Soudain, ses yeux se plissent, ses biceps se contractent et ses poings frappent. Directs, rapides, implacables. Ses cheveux, attachés pour dégager son visage concentré, s’agitent légèrement à chaque mouvement. Sur le ring, Djouher Hadj-Henni attaque. Elle esquive. Elle défend. Il faut la voir, pleine de ténacité, équipée de son casque noir, de ses gants et de son protège-dents. L’énergie reste la même en tant que présidente du Boxing Beats, rue Lécuyer à Aubervilliers. « C’est un travail incessant car j’ai toujours des idées et des projets à développer », confie la boxeuse. Pour Saïd Bennajem, coach et fondateur du club, elle est une perle rare : « Si tous les clubs avaient une fille comme elle, la boxe se porterait bien mieux. » « Djou », comme il l’appelle affectueusement, s’investit à la tête du club depuis deux ans.

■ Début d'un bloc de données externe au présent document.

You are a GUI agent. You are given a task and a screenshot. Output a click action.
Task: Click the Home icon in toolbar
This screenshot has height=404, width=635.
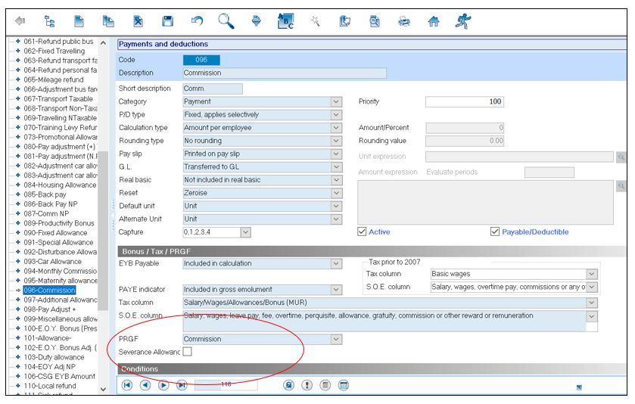coord(434,21)
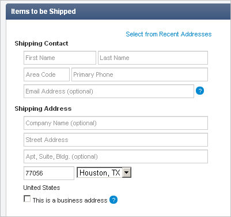
Task: Click the Shipping Address heading
Action: click(43, 109)
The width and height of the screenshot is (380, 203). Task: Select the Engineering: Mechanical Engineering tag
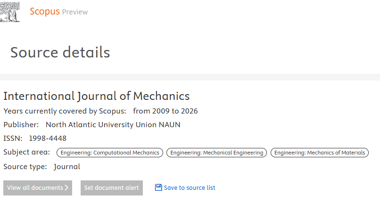click(x=217, y=153)
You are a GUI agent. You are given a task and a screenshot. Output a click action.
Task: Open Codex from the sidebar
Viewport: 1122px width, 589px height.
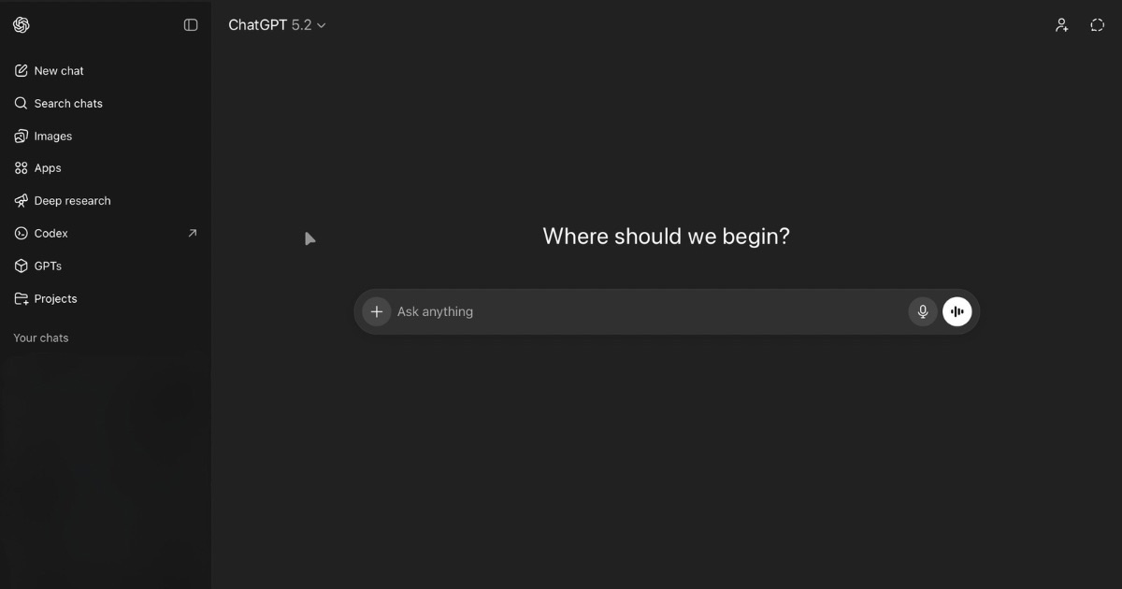point(49,233)
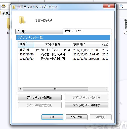Click the horizontal scrollbar left arrow
Viewport: 127px width, 129px height.
[x=20, y=89]
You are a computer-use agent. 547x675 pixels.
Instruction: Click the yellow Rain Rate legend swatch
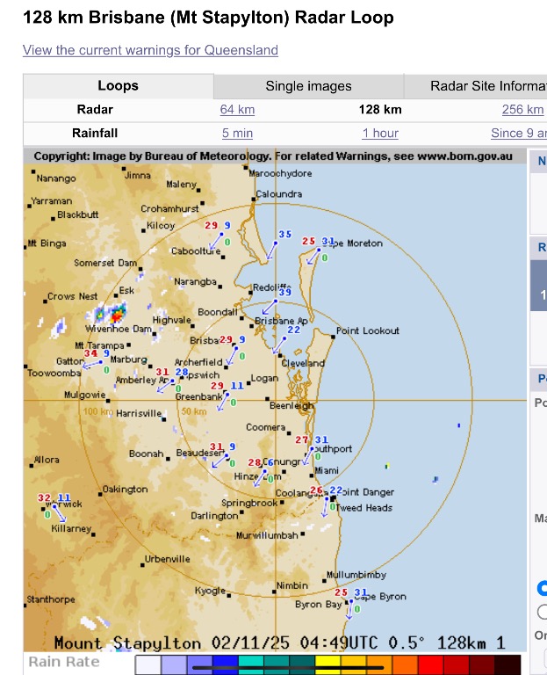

Aubervilliers, le 17 décembre 2024. Depuis 1999, les championnes du Boxing Beats ont remporté 58 titres nationaux, toutes catégories confondues. © Oscar Lebreton

Son prochain objectif : « fidéliser les adolescentes ». Les yeux rivés sur son ordinateur, l’habitante de Bobigny décortique les chiffres de son tableur. Dans la section éducative des 11-15 ans, les filles représentent 43 % des inscrits. Un chiffre encourageant, mais elles ne sont plus que 6 % passées 15 ans. « Les raisons de cette chute s’expliquent par un défaut de représentation dans ce sport perçu comme masculin, la pression de réussir à l’école plutôt qu’en compétition ou encore les difficultés de maintenir un poids de catégorie face aux changements liés à la puberté », explique la native d’Angers. Djouher Hadj-Henni place la mixité en tête de ses priorités.

« On m’a associée au secrétariat »

Sa vocation naît à Londres en 2010. Alors consultante en finance, elle commence la boxe anglaise dans un club dans lequel elle se heurte à « une misogynie de bas étage ». « Il y avait des coachs qui étaient complètement indifférents à notre sexe, sauf un. Ça m’a marquée parce qu’il ne laissait pas les filles monter sur le ring », déplore la jeune femme de 39 ans.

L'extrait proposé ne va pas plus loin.